(Records from a dataset)
◆ ◆ ◆ ◆

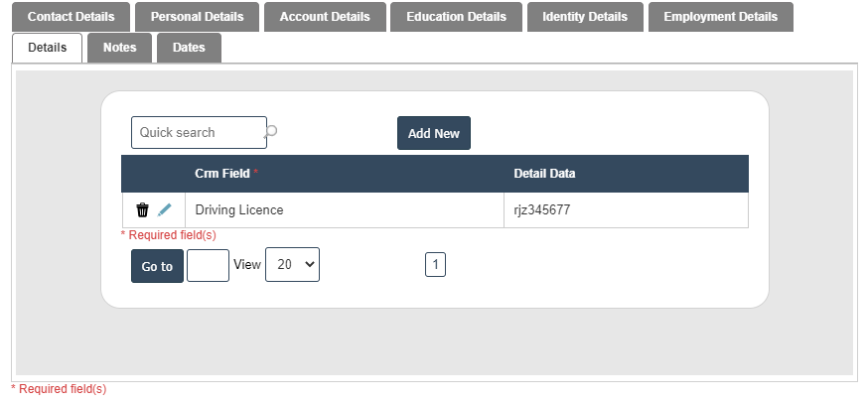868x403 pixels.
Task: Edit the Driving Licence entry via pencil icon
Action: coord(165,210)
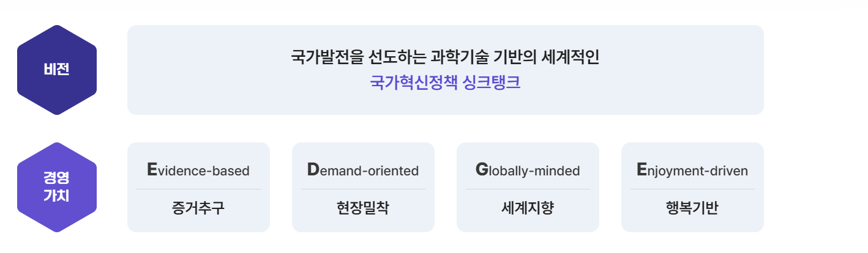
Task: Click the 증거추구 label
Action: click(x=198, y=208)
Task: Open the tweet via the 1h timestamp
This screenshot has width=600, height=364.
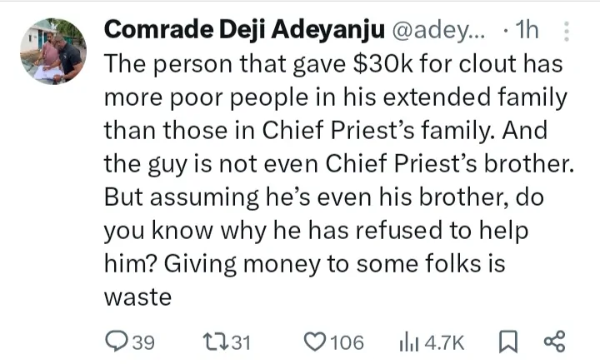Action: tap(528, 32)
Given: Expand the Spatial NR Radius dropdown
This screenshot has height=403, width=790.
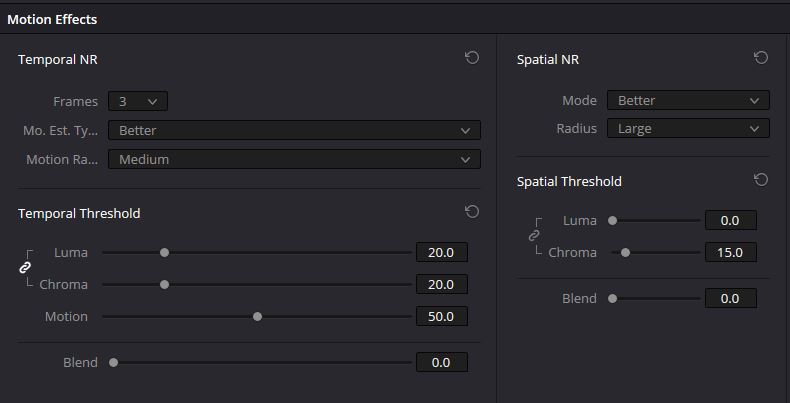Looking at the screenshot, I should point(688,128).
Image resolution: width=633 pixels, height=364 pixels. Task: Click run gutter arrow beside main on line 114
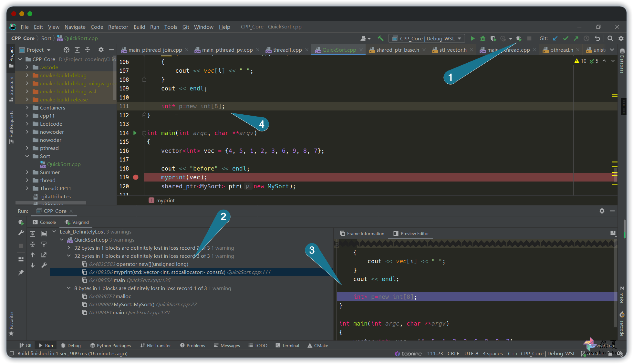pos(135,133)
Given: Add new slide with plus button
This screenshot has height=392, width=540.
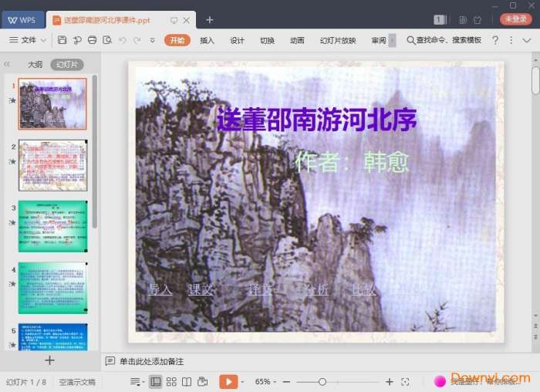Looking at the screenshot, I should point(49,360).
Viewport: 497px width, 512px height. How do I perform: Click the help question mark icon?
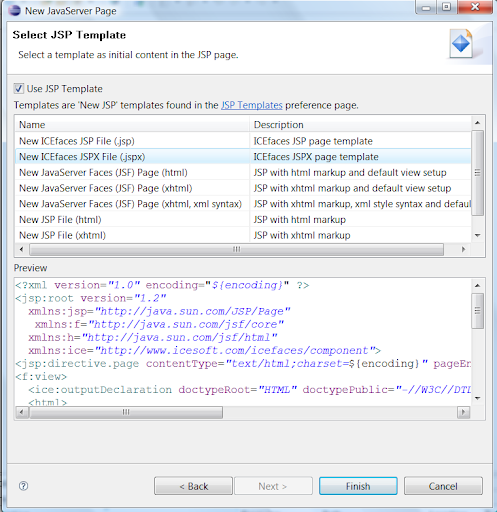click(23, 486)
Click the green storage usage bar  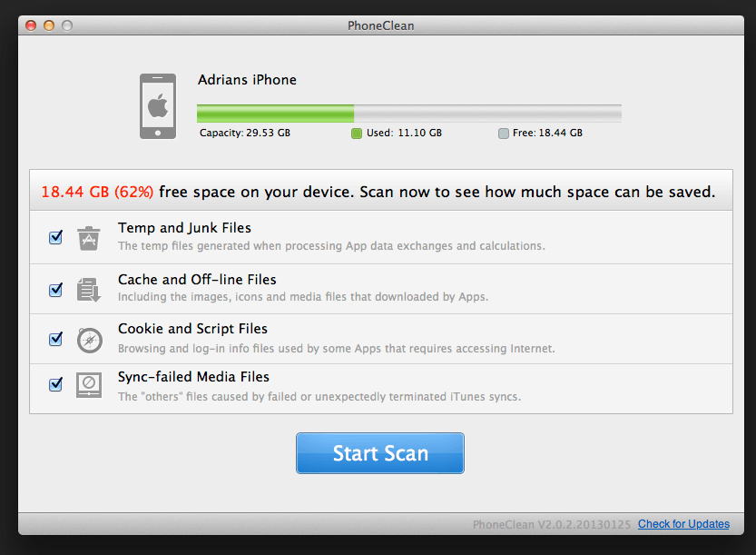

◆ ◆ ◆ ◆

# Directions:
Reproduce the lines of the data that run from the one containing "This screenshot has height=403, width=790." to the final line, both included, exactly as they appear and without the pictures.

# Finished task:
This screenshot has height=403, width=790.
Looking at the screenshot, I should point(688,128).
Image resolution: width=633 pixels, height=364 pixels. Task: Click run gutter arrow beside main on line 114
pos(135,133)
Given: Add new slide with plus button
This screenshot has height=392, width=540.
Looking at the screenshot, I should point(49,360).
Viewport: 497px width, 512px height. How do I perform: Click the help question mark icon?
click(23, 486)
Click the green storage usage bar  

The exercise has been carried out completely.